- _DIRECTIONS_:
Reproduce verbatim everything in the forum thread on the McCartney divorce award below, from "His marriage to" down to "Claptons and others.".

- _SOURCE EXTRACT_:
# $48.6M from McCartney



## MA-Caver (Mar 17, 2008)

> *Mills awarded $48.6M from McCartney*
> 22 minutes ago
> Associated Press
> http://omg.yahoo.com/mccartney-mills-head-back-to-court/news/7518
> ...


Well gee lady I'd be happy with it too. But too bad you didn't get your original 1/4 billion that you wanted. Sheesh, your daddy must've been an oil profiteer.  

Sad that this second marriage didn't work out for Paul. I suppose he married again after losing Linda because he couldn't stand to be alone. But probably figured out that maybe it is. 
His marriage to Linda was legendary in that many (high profile) stars didn't have strong marriages. Some still do. The Van Halens, Claptons and others.


----------



## terryl965 (Mar 17, 2008)

That will only last a couple of weeks poor woman did'nt get want she truely deserved.


----------



## shesulsa (Mar 17, 2008)

Damn. And all this time I've been playing the lottery!


----------



## CoryKS (Mar 17, 2008)

Hey "Kristin":  _That_ is how it's done!


----------



## tellner (Mar 17, 2008)

Alimony - The screwing you get for the screwing you got.


----------



## MA-Caver (Mar 17, 2008)

> Judge Hugh Bennett, however, found that the total value of all of McCartney's assets, including his business assets, was about $800 million.


Imagine this folks, if the Beatles had gotten all the royalties from when they first started out together til their break up... how much McCartney's holdings would be?

- _RECORDS_:
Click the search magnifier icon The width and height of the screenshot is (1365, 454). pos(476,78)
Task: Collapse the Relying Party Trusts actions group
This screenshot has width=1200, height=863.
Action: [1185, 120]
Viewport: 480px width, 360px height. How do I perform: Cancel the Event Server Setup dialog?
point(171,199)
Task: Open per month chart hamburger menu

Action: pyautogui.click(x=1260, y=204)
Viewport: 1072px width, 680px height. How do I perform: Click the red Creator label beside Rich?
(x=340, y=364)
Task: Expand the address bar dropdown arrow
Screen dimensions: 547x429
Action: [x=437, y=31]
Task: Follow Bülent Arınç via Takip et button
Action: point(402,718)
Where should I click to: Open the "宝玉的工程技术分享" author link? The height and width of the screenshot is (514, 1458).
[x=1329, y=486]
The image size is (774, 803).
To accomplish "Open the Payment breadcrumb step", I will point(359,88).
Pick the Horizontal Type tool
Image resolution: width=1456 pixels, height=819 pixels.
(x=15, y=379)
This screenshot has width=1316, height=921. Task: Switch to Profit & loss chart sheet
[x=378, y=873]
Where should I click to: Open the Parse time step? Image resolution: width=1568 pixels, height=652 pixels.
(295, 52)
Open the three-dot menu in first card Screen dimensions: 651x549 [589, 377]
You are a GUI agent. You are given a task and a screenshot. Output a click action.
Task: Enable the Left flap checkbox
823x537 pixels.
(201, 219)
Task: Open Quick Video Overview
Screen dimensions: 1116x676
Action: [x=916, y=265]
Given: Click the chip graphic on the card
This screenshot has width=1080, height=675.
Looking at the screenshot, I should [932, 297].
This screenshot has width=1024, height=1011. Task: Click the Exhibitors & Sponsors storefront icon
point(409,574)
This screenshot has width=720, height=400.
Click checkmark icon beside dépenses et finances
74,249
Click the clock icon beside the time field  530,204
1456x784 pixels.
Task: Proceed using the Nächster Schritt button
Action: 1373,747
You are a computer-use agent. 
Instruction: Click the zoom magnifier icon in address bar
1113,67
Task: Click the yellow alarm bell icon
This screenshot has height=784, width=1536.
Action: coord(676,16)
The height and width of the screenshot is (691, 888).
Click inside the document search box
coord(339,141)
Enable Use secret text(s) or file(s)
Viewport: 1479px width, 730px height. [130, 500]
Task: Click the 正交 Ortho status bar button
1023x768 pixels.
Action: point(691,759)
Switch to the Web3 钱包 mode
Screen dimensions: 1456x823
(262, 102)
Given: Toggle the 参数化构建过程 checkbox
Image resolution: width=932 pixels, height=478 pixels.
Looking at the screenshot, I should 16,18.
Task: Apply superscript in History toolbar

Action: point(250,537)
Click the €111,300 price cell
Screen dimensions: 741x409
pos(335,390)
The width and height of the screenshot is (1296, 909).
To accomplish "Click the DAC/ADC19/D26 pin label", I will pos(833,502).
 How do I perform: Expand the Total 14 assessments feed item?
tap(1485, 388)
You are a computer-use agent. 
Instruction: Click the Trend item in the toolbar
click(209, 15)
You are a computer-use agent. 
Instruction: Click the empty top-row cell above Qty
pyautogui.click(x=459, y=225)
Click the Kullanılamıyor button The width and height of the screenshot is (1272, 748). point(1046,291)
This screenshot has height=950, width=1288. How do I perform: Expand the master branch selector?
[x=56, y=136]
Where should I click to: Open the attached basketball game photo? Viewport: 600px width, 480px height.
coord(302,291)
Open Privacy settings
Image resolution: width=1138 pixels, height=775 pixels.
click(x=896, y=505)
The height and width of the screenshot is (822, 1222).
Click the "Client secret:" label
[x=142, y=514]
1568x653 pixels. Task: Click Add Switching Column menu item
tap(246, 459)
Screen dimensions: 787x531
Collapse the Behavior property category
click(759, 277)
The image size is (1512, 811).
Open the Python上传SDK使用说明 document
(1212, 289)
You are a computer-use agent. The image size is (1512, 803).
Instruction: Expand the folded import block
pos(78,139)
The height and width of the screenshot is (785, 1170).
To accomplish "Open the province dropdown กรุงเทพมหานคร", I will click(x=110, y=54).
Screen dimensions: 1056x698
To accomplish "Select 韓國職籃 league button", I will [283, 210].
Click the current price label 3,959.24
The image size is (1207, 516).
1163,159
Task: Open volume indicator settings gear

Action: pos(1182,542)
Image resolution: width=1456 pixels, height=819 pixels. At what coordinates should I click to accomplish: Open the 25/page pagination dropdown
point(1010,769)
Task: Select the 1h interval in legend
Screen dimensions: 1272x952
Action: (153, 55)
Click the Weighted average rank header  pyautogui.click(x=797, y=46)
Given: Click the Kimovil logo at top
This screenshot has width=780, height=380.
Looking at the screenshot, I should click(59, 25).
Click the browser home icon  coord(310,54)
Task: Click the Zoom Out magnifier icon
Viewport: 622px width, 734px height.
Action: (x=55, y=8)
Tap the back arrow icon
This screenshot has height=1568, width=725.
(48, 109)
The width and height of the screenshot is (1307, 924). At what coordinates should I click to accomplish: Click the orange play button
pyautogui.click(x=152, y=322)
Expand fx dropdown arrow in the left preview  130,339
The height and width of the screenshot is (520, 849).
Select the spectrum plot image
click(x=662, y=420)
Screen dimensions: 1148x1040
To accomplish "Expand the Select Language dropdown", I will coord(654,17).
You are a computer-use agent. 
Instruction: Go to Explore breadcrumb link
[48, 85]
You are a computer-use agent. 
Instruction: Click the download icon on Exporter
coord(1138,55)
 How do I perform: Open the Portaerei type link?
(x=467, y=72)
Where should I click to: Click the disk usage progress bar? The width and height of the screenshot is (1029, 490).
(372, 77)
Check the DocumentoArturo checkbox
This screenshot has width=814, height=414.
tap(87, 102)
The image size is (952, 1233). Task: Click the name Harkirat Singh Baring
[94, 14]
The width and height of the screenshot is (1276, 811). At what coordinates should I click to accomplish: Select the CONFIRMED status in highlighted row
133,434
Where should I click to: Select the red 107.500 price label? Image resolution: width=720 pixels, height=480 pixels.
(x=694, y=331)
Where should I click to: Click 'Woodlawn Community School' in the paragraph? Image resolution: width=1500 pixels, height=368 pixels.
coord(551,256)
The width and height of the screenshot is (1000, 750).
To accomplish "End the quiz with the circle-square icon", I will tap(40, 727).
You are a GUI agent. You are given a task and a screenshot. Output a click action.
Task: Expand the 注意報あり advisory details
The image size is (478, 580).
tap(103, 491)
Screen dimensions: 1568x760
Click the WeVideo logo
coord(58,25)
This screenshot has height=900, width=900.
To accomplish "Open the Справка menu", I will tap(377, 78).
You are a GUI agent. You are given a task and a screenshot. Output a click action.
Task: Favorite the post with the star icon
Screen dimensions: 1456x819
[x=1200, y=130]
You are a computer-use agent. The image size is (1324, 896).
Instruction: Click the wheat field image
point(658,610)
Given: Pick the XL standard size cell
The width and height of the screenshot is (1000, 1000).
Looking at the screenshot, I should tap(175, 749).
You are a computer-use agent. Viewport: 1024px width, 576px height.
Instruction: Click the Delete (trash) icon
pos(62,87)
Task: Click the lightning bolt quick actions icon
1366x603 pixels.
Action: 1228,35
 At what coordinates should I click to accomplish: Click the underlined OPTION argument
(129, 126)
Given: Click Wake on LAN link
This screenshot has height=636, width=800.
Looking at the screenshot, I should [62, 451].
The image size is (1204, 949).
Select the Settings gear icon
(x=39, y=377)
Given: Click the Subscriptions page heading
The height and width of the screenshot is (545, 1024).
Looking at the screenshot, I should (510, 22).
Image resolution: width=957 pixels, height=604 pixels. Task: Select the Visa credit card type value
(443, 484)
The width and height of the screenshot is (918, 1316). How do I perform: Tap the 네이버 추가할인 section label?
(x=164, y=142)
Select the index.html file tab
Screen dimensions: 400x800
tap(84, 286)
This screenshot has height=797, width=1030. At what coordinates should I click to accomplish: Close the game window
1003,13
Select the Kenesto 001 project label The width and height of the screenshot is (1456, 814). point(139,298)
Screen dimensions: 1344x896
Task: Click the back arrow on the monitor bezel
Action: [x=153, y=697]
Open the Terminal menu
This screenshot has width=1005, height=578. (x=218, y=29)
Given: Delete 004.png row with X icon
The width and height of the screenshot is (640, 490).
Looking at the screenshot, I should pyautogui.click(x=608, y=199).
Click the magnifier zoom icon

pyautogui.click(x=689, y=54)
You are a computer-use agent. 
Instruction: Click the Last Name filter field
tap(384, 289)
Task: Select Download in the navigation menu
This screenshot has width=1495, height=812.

- _OUTPUT OF THE TASK_:
His marriage to Linda was legendary in that many (high profile) stars didn't have strong marriages. Some still do. The Van Halens, Claptons and others.